Records from a pointing dataset
-- Begin --

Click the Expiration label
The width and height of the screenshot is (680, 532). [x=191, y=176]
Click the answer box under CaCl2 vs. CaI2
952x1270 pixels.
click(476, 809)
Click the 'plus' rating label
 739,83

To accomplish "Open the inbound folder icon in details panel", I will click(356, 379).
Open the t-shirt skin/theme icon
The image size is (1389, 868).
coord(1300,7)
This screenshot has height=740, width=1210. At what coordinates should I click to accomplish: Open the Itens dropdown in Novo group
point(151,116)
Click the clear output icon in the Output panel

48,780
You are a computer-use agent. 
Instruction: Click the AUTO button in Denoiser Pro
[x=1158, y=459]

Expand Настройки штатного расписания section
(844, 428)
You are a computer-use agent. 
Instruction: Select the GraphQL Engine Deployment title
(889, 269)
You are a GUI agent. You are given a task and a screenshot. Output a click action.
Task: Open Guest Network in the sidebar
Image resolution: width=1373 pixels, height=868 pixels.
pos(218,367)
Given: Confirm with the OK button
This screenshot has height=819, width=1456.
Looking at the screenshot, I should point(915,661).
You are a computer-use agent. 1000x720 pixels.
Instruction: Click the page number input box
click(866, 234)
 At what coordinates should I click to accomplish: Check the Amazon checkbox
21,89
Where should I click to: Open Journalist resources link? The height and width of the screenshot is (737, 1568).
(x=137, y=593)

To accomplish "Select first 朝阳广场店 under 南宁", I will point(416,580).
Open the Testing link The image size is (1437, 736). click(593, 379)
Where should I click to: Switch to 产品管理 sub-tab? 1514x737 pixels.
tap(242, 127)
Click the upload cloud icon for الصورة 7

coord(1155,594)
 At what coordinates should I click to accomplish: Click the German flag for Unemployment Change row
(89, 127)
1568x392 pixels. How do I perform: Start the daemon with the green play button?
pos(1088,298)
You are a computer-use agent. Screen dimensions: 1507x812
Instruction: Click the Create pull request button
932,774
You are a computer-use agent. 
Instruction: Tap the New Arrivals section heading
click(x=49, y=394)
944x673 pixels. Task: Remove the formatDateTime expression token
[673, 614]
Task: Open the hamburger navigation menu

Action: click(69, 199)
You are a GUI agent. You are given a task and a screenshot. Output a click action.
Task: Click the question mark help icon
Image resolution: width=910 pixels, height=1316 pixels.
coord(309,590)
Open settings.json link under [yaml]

-- End --

Given task » Write out all of the records above word for word, leaving every line unchanged.

Output below »
Click the Expiration label
The width and height of the screenshot is (680, 532). [x=191, y=176]
Click the answer box under CaCl2 vs. CaI2
952x1270 pixels.
click(476, 809)
Click the 'plus' rating label
 739,83

To accomplish "Open the inbound folder icon in details panel", I will click(356, 379).
Open the t-shirt skin/theme icon
The image size is (1389, 868).
coord(1300,7)
This screenshot has height=740, width=1210. At what coordinates should I click to accomplish: Open the Itens dropdown in Novo group
point(151,116)
Click the clear output icon in the Output panel

48,780
You are a computer-use agent. 
Instruction: Click the AUTO button in Denoiser Pro
[x=1158, y=459]

Expand Настройки штатного расписания section
(844, 428)
You are a computer-use agent. 
Instruction: Select the GraphQL Engine Deployment title
(889, 269)
You are a GUI agent. You are given a task and a screenshot. Output a click action.
Task: Open Guest Network in the sidebar
Image resolution: width=1373 pixels, height=868 pixels.
pos(218,367)
Given: Confirm with the OK button
This screenshot has height=819, width=1456.
Looking at the screenshot, I should point(915,661).
You are a computer-use agent. 1000x720 pixels.
Instruction: Click the page number input box
click(866, 234)
 At what coordinates should I click to accomplish: Check the Amazon checkbox
21,89
Where should I click to: Open Journalist resources link? The height and width of the screenshot is (737, 1568).
(x=137, y=593)

To accomplish "Select first 朝阳广场店 under 南宁", I will point(416,580).
Open the Testing link The image size is (1437, 736). click(593, 379)
Where should I click to: Switch to 产品管理 sub-tab? 1514x737 pixels.
tap(242, 127)
Click the upload cloud icon for الصورة 7

coord(1155,594)
 At what coordinates should I click to accomplish: Click the German flag for Unemployment Change row
(89, 127)
1568x392 pixels. How do I perform: Start the daemon with the green play button?
pos(1088,298)
You are a computer-use agent. Screen dimensions: 1507x812
Instruction: Click the Create pull request button
932,774
You are a computer-use agent. 
Instruction: Tap the New Arrivals section heading
click(x=49, y=394)
944x673 pixels. Task: Remove the formatDateTime expression token
[673, 614]
Task: Open the hamburger navigation menu

Action: click(69, 199)
You are a GUI agent. You are given a task and a screenshot. Output a click action.
Task: Click the question mark help icon
Image resolution: width=910 pixels, height=1316 pixels.
coord(309,590)
Open settings.json link under [yaml]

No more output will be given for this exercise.